Exercise description => Your copy should start at the line with "How do I perform: Open" and end at the line with "Task: Click Generate next to the Name field" in the data below. Transcribe only those lines, exactly, pictures excluded.

- Opening Delimiter -

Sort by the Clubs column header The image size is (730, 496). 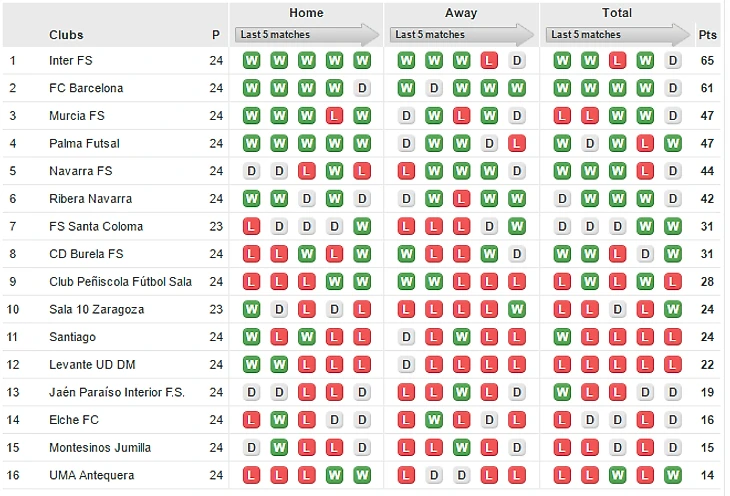pyautogui.click(x=66, y=35)
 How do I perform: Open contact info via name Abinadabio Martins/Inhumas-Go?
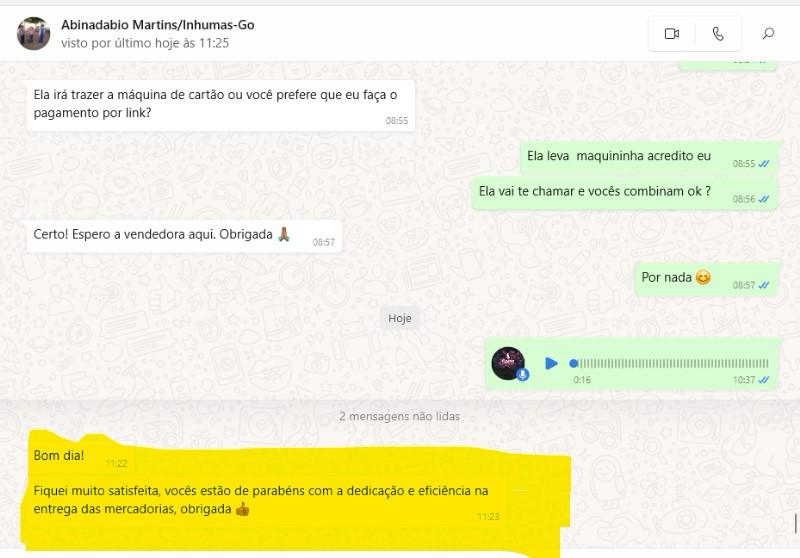point(158,24)
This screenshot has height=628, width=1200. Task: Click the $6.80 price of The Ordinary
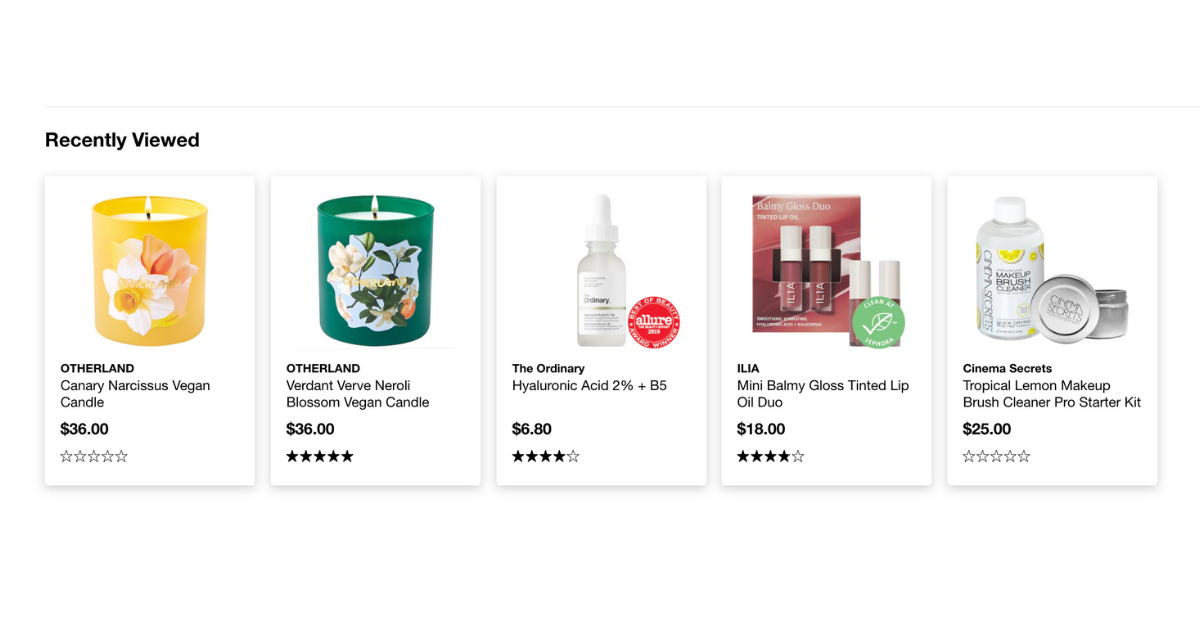pyautogui.click(x=532, y=429)
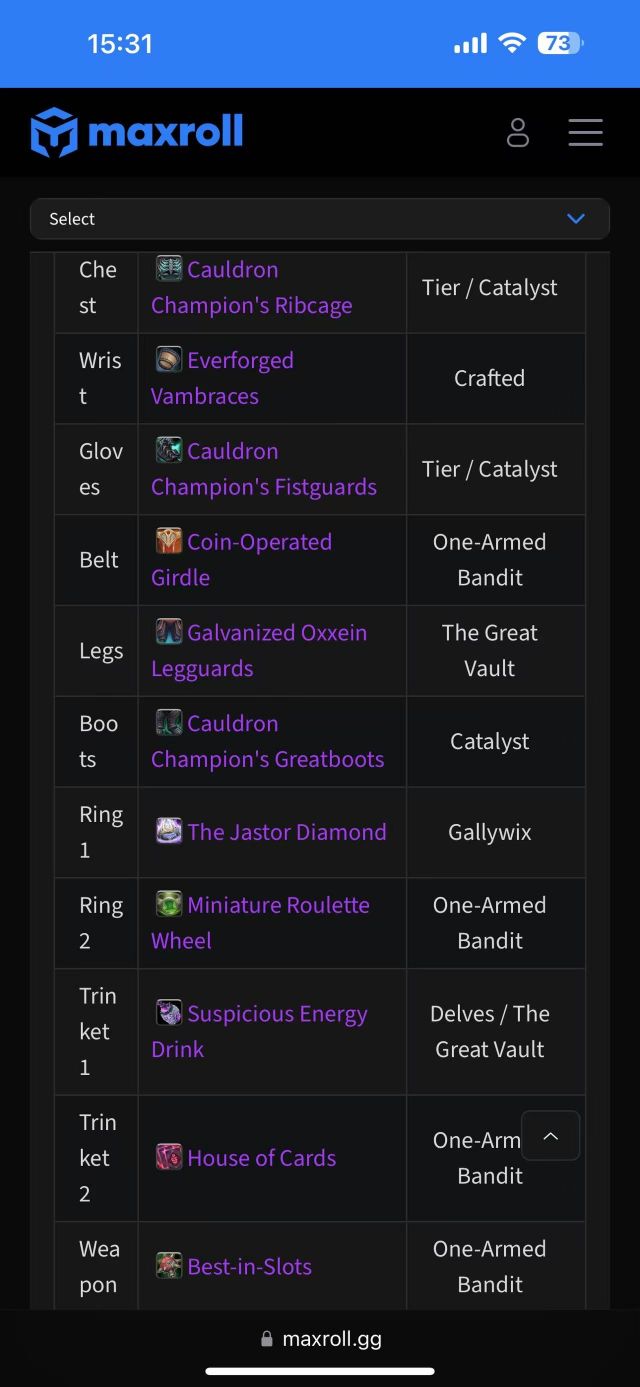
Task: Open Cauldron Champion's Greatboots link
Action: click(x=267, y=742)
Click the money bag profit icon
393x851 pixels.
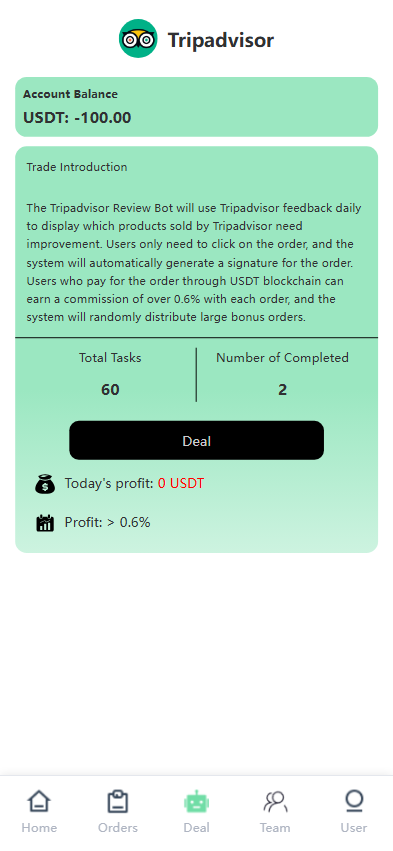(x=45, y=484)
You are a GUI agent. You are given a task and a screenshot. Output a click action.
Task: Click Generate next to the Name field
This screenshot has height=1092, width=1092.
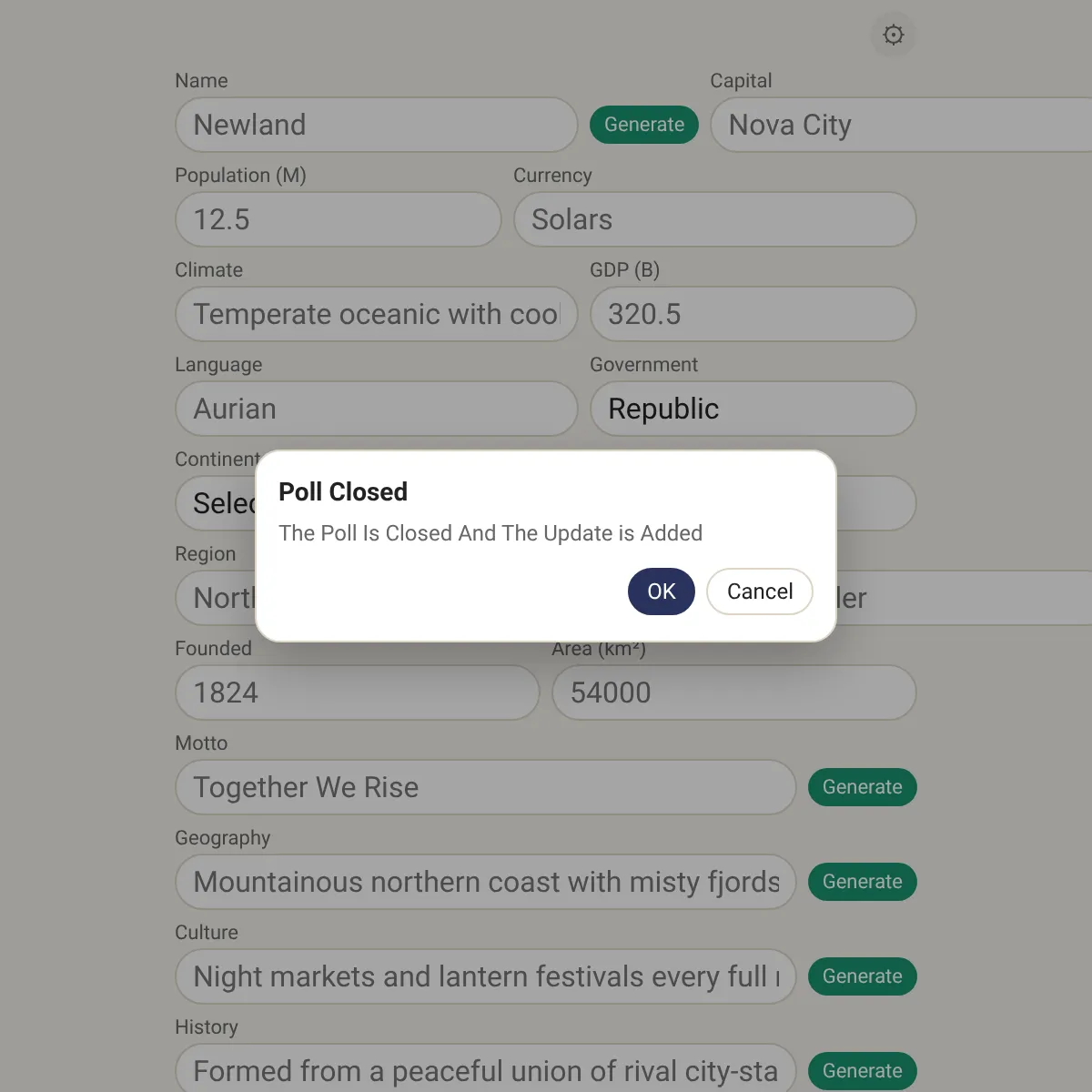[643, 125]
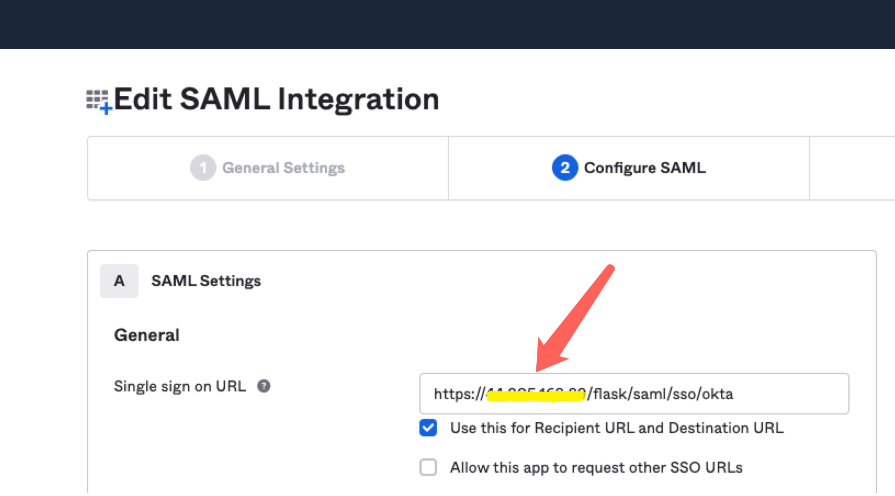Open the third wizard step at right edge
Screen dimensions: 895x496
[x=851, y=168]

- Closing Delimiter -

The answer =>
 How do I perform: Open contact info via name Abinadabio Martins/Inhumas-Go?
point(158,24)
This screenshot has height=628, width=1200. Task: Click the $6.80 price of The Ordinary
pyautogui.click(x=532, y=429)
Task: Open Cauldron Champion's Greatboots link
Action: click(x=267, y=742)
Click the money bag profit icon
393x851 pixels.
(x=45, y=484)
You are a GUI agent. You are given a task and a screenshot. Output a click action.
Task: Click Generate next to the Name field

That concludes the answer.